***** DATASET ENTRIES

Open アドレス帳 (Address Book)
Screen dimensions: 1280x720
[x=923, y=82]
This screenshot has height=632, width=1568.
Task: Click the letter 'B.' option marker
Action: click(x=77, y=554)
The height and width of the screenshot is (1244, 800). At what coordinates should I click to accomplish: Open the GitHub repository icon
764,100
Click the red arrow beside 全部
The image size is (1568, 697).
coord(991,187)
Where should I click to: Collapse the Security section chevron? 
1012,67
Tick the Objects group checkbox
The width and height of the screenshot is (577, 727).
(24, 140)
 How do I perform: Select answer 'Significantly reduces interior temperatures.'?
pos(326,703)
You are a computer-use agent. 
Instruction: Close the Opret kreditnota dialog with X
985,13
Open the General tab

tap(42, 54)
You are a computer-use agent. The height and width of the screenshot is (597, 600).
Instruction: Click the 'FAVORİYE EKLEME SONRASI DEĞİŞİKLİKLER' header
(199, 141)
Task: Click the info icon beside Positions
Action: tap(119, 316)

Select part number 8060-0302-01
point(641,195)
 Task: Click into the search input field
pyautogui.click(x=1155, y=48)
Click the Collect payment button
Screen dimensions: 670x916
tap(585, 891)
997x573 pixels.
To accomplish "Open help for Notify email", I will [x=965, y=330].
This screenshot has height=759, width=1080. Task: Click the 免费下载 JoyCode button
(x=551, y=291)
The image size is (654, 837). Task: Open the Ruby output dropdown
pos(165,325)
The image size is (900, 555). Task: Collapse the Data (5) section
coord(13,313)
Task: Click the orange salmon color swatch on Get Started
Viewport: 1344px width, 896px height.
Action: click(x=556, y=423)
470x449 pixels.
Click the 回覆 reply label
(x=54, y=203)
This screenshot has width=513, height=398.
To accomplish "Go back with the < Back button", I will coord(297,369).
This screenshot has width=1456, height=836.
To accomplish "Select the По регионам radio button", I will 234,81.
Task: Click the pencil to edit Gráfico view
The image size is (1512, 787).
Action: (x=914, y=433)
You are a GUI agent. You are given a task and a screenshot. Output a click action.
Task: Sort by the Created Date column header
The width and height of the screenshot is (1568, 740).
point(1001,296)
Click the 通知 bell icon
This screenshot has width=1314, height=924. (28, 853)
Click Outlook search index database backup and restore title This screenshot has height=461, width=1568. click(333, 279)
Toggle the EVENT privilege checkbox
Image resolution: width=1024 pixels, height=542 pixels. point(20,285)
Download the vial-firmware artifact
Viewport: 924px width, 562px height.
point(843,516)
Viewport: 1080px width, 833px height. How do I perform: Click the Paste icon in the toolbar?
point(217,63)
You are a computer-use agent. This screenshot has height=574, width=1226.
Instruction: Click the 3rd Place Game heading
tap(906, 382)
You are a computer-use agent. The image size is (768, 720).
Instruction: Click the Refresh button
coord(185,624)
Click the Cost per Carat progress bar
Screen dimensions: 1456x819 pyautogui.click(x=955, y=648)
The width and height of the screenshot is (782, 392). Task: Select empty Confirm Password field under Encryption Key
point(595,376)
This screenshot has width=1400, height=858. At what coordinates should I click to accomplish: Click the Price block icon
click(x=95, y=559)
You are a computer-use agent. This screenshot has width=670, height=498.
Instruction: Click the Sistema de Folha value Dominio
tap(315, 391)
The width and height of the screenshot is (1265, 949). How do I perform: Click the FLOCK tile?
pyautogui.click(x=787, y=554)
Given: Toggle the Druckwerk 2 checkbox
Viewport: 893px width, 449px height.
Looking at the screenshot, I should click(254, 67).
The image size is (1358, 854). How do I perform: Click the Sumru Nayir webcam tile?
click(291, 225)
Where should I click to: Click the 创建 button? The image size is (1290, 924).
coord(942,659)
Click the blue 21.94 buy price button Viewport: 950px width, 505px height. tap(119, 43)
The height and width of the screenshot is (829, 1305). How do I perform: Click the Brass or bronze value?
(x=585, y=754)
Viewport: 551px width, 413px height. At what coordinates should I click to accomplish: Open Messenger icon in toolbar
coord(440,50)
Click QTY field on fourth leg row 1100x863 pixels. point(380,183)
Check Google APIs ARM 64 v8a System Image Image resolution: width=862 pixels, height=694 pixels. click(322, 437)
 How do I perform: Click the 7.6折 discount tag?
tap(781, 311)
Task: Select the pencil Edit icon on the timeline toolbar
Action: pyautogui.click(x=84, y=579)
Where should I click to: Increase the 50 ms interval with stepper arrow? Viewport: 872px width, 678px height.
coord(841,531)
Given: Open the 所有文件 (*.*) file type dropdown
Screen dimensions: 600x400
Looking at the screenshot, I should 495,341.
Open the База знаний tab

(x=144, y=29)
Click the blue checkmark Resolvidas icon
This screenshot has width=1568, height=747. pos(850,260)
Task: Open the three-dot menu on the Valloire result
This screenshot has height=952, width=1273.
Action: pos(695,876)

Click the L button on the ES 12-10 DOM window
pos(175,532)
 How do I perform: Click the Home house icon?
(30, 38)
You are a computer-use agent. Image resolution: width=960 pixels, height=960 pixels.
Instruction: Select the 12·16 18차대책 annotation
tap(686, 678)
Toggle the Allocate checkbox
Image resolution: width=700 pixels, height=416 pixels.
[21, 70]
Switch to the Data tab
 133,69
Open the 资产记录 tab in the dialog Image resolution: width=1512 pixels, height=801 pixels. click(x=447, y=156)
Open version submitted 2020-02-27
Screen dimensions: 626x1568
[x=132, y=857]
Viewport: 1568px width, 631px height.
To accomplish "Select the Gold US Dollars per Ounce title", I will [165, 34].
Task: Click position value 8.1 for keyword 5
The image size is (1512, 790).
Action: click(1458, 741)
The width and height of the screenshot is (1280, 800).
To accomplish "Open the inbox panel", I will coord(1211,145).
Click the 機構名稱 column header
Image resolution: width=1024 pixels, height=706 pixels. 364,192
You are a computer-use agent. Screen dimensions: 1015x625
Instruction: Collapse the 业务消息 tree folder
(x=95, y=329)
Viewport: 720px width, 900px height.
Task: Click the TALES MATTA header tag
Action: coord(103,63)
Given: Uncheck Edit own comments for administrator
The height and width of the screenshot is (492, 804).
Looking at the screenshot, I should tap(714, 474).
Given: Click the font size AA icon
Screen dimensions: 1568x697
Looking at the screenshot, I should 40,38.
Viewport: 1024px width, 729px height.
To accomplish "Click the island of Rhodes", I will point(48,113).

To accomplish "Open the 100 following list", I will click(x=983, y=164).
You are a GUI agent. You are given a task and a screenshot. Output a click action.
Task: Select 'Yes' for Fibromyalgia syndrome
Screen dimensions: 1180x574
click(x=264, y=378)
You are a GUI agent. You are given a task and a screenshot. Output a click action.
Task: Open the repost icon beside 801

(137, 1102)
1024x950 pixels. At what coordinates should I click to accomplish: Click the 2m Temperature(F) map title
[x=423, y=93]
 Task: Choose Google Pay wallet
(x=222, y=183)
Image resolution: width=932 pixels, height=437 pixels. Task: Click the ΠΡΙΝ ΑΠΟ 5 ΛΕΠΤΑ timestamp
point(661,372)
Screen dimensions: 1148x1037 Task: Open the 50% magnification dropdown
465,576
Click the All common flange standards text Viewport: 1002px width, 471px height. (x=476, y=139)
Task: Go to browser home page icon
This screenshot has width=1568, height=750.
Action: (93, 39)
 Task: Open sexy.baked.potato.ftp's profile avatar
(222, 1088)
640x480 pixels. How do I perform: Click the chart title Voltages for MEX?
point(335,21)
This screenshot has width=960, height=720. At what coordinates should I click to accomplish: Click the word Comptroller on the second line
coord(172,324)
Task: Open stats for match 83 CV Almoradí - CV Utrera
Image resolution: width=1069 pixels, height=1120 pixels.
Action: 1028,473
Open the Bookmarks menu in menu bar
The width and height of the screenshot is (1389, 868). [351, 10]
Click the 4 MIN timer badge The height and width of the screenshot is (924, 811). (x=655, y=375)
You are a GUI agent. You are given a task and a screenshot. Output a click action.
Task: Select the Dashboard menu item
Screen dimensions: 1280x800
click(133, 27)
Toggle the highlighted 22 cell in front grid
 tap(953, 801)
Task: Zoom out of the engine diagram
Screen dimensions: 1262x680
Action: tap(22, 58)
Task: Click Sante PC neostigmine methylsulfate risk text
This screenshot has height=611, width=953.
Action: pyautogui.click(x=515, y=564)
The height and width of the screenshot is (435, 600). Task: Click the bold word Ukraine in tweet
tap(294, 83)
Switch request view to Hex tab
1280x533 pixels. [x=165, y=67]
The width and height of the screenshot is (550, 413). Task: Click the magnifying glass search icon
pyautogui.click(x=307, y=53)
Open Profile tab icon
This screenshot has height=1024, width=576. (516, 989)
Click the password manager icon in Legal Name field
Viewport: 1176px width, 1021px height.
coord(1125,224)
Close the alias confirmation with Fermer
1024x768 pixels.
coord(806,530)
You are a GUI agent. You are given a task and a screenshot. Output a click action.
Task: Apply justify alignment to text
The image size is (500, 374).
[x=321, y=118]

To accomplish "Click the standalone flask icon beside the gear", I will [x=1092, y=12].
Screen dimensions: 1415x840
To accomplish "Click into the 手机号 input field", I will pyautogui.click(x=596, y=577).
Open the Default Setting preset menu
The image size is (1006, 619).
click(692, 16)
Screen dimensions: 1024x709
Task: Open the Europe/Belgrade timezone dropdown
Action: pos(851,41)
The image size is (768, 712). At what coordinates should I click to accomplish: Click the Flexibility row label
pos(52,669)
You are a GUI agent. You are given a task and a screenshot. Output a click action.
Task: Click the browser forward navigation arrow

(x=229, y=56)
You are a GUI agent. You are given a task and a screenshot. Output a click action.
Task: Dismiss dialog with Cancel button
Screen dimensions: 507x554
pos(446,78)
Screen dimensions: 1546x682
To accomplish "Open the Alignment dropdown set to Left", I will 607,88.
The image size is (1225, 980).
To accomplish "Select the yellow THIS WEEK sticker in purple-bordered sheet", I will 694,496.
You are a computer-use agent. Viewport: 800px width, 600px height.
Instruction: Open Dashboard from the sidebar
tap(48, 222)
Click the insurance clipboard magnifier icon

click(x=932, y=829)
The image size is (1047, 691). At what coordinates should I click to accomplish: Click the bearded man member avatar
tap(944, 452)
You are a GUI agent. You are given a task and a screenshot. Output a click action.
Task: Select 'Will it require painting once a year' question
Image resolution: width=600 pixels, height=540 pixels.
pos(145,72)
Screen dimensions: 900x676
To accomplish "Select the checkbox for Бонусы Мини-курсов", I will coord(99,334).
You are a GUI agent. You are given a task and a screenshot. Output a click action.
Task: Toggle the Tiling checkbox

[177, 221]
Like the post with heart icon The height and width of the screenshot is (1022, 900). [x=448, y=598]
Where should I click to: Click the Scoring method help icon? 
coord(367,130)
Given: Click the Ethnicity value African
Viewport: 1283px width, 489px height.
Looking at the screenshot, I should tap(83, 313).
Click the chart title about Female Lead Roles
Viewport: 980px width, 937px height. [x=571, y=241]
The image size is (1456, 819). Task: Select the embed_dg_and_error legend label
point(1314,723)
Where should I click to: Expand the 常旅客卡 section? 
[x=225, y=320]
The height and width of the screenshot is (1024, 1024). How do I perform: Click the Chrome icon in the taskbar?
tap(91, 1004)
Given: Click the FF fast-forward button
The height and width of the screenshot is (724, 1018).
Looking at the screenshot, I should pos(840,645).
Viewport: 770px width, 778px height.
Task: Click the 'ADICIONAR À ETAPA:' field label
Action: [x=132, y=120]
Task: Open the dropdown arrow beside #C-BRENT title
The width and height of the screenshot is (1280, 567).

**********

» TRY IT
Return, with no change at all, every line in the entries above from the line containing "Task: Go to browser home page icon" through the line containing "Click the 4".

» OUTPUT FOR THIS EXERCISE
Task: Go to browser home page icon
This screenshot has width=1568, height=750.
Action: (93, 39)
 Task: Open sexy.baked.potato.ftp's profile avatar
(222, 1088)
640x480 pixels. How do I perform: Click the chart title Voltages for MEX?
point(335,21)
This screenshot has width=960, height=720. At what coordinates should I click to accomplish: Click the word Comptroller on the second line
coord(172,324)
Task: Open stats for match 83 CV Almoradí - CV Utrera
Image resolution: width=1069 pixels, height=1120 pixels.
Action: 1028,473
Open the Bookmarks menu in menu bar
The width and height of the screenshot is (1389, 868). [351, 10]
Click the 4 MIN timer badge The height and width of the screenshot is (924, 811). (x=655, y=375)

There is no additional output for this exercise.